You are asked to filter the data below and copy every line holding "computer".

===== RECORDS TO PROCESS =====

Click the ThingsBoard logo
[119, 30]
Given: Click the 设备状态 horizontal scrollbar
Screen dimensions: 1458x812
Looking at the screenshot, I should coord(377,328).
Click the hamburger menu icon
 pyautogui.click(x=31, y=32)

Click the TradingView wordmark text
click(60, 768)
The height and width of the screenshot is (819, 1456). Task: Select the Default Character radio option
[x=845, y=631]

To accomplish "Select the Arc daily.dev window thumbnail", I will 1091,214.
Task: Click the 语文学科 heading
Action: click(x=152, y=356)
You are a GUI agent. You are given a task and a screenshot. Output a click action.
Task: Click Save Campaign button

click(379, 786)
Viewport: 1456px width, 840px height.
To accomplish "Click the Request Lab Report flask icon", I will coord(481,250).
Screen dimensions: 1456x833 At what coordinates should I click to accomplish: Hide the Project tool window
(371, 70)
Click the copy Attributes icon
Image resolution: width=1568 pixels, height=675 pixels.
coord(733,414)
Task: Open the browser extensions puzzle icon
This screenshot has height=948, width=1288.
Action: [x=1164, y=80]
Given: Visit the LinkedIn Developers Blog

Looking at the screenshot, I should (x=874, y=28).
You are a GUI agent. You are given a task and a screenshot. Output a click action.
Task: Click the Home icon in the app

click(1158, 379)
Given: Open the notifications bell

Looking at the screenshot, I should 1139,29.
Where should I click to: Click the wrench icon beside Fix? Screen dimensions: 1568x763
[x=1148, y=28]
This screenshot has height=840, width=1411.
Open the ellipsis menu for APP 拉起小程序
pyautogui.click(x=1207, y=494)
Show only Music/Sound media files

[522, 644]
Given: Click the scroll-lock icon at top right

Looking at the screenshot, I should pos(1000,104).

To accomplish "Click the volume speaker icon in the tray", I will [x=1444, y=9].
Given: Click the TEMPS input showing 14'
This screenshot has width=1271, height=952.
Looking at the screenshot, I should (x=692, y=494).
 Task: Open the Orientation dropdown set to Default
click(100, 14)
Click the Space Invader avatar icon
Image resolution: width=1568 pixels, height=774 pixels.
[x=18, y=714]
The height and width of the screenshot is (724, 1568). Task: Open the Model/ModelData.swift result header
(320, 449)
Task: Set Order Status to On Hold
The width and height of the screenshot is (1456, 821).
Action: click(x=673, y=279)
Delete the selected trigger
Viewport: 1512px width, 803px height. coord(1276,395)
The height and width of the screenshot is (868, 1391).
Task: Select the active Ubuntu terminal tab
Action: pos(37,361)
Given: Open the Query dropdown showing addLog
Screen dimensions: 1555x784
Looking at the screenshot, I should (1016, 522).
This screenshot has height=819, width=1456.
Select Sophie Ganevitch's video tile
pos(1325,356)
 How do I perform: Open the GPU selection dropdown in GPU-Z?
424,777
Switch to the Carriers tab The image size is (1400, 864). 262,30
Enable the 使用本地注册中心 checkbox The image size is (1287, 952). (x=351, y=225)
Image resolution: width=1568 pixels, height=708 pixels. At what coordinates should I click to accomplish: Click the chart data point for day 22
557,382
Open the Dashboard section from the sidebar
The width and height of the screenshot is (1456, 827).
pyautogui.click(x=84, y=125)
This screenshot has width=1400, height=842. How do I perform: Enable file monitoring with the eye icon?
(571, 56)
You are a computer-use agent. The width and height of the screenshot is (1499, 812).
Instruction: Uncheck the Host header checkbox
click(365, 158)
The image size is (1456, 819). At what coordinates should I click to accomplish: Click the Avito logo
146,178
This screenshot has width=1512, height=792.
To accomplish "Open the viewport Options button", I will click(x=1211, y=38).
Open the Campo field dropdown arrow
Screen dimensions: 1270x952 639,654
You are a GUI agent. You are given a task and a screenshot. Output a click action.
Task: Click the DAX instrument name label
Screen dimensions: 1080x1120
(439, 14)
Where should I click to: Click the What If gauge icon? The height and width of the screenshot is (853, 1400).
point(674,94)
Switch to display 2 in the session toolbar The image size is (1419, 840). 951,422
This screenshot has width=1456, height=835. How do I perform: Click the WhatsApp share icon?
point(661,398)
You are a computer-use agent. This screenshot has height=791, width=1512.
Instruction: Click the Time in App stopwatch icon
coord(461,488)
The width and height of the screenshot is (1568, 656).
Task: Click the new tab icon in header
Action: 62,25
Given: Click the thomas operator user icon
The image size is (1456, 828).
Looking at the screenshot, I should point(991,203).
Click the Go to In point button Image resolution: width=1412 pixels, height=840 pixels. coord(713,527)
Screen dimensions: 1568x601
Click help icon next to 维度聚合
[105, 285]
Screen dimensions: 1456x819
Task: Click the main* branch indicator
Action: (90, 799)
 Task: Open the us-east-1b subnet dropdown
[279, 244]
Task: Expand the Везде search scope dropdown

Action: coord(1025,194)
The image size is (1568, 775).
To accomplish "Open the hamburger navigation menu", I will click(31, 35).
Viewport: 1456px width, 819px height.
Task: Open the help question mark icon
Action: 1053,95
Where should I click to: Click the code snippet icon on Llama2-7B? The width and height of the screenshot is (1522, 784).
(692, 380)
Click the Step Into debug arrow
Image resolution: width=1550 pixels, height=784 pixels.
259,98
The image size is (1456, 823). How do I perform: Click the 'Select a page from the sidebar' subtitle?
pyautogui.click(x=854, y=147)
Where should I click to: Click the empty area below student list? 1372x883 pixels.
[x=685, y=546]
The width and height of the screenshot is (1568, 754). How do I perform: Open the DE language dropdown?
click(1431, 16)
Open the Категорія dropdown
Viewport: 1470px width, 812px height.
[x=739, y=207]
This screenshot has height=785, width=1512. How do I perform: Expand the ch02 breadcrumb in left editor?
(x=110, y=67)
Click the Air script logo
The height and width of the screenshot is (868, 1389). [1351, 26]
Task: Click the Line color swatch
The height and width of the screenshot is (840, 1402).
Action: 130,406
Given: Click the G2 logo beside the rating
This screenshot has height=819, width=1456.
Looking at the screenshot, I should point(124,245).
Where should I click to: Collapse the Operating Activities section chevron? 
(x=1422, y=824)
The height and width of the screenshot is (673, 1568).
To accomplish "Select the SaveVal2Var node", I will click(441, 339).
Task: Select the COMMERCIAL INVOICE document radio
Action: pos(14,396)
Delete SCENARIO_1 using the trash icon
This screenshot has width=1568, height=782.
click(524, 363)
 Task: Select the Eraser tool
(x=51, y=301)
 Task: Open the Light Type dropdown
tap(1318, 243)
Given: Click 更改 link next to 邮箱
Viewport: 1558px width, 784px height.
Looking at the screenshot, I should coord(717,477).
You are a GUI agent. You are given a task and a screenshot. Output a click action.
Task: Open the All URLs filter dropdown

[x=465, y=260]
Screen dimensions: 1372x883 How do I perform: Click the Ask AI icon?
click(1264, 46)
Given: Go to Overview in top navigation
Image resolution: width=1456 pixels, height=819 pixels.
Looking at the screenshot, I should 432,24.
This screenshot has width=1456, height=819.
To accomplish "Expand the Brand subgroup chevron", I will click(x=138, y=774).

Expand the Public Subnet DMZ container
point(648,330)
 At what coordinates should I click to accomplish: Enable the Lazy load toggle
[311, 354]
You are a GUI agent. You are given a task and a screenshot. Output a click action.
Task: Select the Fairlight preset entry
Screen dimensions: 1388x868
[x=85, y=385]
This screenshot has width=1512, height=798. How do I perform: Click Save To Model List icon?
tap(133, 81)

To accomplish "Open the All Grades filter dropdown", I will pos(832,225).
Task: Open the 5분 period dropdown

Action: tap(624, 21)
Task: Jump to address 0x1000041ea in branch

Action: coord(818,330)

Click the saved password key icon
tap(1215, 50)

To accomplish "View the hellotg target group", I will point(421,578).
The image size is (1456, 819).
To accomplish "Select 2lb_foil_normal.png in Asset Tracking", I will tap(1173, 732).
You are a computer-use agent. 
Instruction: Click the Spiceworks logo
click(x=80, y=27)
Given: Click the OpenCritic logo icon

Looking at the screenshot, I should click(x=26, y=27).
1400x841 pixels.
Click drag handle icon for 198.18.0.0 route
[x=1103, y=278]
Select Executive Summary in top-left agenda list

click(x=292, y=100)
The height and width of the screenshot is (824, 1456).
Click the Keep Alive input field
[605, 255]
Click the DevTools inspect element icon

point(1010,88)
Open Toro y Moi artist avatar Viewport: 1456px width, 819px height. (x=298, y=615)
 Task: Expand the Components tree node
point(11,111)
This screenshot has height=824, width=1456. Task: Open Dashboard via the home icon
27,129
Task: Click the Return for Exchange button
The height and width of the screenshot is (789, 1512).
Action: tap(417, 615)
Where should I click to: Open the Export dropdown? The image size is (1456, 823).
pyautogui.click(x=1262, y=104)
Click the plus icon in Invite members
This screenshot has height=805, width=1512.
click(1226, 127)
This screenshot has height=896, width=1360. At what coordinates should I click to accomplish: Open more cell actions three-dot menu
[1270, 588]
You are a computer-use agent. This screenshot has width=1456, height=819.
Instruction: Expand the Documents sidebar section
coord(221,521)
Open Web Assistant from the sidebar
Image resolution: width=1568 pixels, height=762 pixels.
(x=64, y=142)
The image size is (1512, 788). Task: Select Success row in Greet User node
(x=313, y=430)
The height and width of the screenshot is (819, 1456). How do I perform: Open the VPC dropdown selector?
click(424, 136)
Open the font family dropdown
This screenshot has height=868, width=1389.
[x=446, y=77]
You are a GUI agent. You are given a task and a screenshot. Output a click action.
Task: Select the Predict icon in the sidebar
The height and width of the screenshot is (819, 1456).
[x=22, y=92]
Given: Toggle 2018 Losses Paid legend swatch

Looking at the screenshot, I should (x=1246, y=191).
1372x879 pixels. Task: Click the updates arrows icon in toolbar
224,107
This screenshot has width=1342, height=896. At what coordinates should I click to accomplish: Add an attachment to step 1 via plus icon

=====

REPLY
You are a computer-use agent. The width and height of the screenshot is (1499, 812).
You are a computer-use agent. This screenshot has height=791, width=1512.
You are a computer-use agent. 
You are a computer-use agent. This screenshot has width=1456, height=819.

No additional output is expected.